しかも不適切な行為は、1歳児クラスを担当している30~40代の女性保育士によるものであり、その割合は6人中3人の半数。正規1人、臨時1人、派遣1人と報じられており、同僚が止めるどころか「それくらいはやってもいい」というムードすら感じさせます。
他の保育士たちは本当に気づかなかったのか。見て見ぬフリをしていたのではないか。現段階では、その疑いが晴れるような説明がありません。他クラスの保護者たちも、「これほどの酷い行為に気づかない園や保育士たちに子どもを預けていいのか」と悩んでいるのではないでしょうか。
2つ目の問題点は、把握から保護者説明会や世間への公表まで約4カ月間もかかったこと。前述したように園長は8月1日に事態を聞き、裾野市も同17日に通報を受け、同22日には把握していました。

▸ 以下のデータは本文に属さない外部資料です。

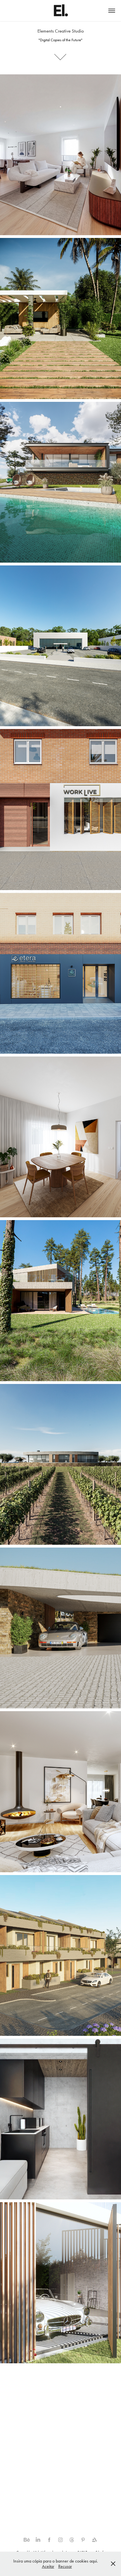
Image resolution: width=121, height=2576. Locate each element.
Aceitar (48, 2566)
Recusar (65, 2566)
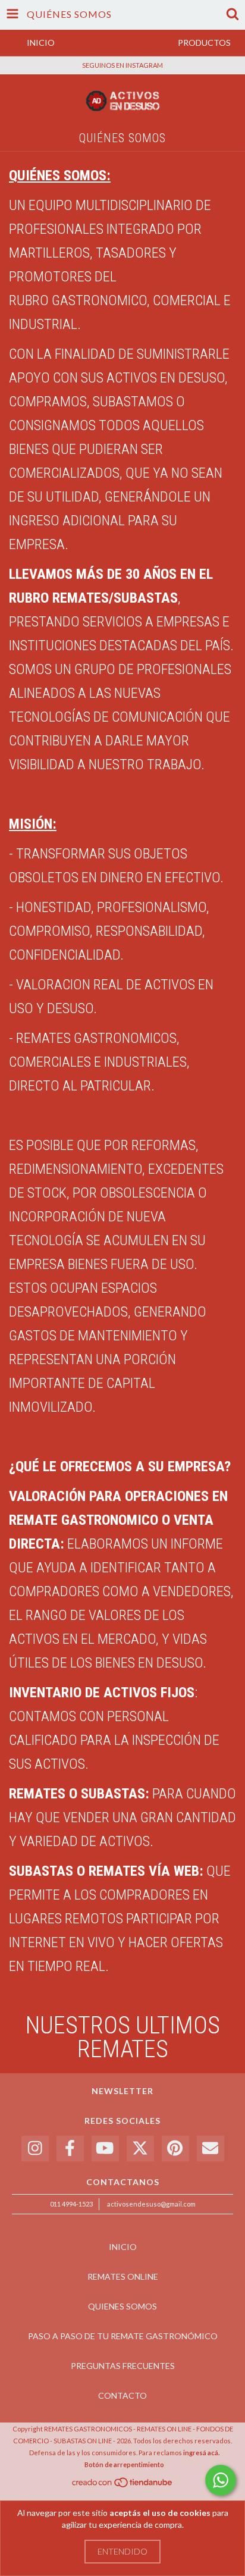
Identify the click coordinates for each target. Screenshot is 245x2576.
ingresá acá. (201, 2452)
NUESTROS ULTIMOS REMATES (123, 2037)
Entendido (122, 2551)
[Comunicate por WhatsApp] (220, 2480)
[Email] (210, 2148)
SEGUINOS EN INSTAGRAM (122, 65)
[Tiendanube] (123, 2485)
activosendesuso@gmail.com (151, 2204)
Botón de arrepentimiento (124, 2464)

さらに同25日に15の事例が書かれた報告書を同園から受け取っていたこと、9月9日に保育士たちの処分が決まったこと、同21日に1人の保育士が処分を不服としていることを裾野市と同園が協議したことなどが明かされていますが、それ以降は最初の保護者説明会が行われるまでの約2カ月間、何も動いていなかったことになります。
この間、世間への公表や静岡県への報告はなく、ようやく裾野市が動いたことで同園は保護者説明会の実施を決定。被害者救済や危機管理に対する意識の薄さを感じさせますし、それ以上に保身や隠蔽を疑ってしまいます。
対応の遅さと無責任さによって、この間に心身が不調に陥った園児がいるかもしれませんし、決して許されることではないでしょう。
被害園児は不明、加害保育士は現れず
3つ目の問題点は、被害園児の名前がわからないこと。保護者説明会では、被害を受けた「具体的な子までは把握していない」と明かしていましたが、裏を返せば「1歳児クラスの20人あまり全員が虐待を受けていた」とみなすこともできます。